Chiapas: Controversy regarding the VIII Global Meeting for Adventure Tourism in San Cristóbal de Las Casas

On 17 October, President Felipe Calderón Hinojosa inaugurated the VIII Global Meeting for Adventure Tourism in San Cristóbal de Las Casas; the meeting was also held in other places in Chiapas.  According to Shannon Stowell, president of the International Association of Adventure Tourism (ATTA), more than 650 tourist operators from 54 countries were in attendance.

During the opening day, Calderón noted that the uprising of the Zapatista Army of National Liberation (EZLN) in 1994 was a reflection of the marginalization suffered by its participants: “Look, for example, at the case of Chiapas itself.  Now 17 years ago there was in this very place of Chiapas, and particularly in San Cristóbal de Las Casas, a rebellion, an armed indigenous movement that at the beginning independently, of no sharing the path of violence to reach a cause whatever it may be, the truth is that it was reflected the circumstances of the peoples who for decades and centuries–I insist–had experienced marginalization and poverty.”  This was the first time in years that he had referred to the Zapatista movement.  He noted that the option for indigenous groups who own natural resources is adventure tourism, which represents a route that can be taken to correct the terrible inequalities seen in the country, as in the world.

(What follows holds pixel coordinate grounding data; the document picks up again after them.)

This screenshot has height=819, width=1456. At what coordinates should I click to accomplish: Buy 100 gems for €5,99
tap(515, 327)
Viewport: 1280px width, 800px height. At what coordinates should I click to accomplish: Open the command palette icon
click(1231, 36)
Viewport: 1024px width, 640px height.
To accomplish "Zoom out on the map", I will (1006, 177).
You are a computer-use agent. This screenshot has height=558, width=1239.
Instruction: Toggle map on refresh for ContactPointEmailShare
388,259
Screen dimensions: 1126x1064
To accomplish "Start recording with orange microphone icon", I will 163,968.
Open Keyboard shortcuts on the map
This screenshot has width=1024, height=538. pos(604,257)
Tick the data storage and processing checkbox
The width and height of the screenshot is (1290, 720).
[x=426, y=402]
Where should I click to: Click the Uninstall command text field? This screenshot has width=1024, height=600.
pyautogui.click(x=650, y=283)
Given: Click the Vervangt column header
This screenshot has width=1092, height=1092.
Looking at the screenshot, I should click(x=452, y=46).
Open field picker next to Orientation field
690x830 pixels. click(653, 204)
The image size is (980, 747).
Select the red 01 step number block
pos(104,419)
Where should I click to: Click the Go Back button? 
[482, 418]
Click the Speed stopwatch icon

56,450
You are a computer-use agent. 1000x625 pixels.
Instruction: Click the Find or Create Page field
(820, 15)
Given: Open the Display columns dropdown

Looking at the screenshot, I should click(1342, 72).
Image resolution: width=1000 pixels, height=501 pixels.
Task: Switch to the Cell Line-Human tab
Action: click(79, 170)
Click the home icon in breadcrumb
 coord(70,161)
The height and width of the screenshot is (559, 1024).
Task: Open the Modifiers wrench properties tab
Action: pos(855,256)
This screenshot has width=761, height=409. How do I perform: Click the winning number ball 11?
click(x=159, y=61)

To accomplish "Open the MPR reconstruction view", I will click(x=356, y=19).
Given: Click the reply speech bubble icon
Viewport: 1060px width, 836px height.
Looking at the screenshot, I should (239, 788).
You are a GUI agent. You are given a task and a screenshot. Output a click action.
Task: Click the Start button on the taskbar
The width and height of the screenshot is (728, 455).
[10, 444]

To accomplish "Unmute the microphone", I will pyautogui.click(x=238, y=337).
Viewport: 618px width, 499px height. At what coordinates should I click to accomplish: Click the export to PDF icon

In his intervention, the governor of Chiapas, Juan Sabines Guerrero, stressed the projects of sustainable development and ecotourism as promoted by indigenous peoples.  He noted that the new Chiapas state-constitution respects the right to the free decisions of indigenous groups, who now have an opportunity for better development through use of their natural beauties.

In contrast with these official discourses, it should be noted that the first module of the Meeting was installed in the Cathedral Plaza of San Cristóbal de Lasas, in front of the sit-in of relatives of prisoners who have been fasting and on hunger strike since late September.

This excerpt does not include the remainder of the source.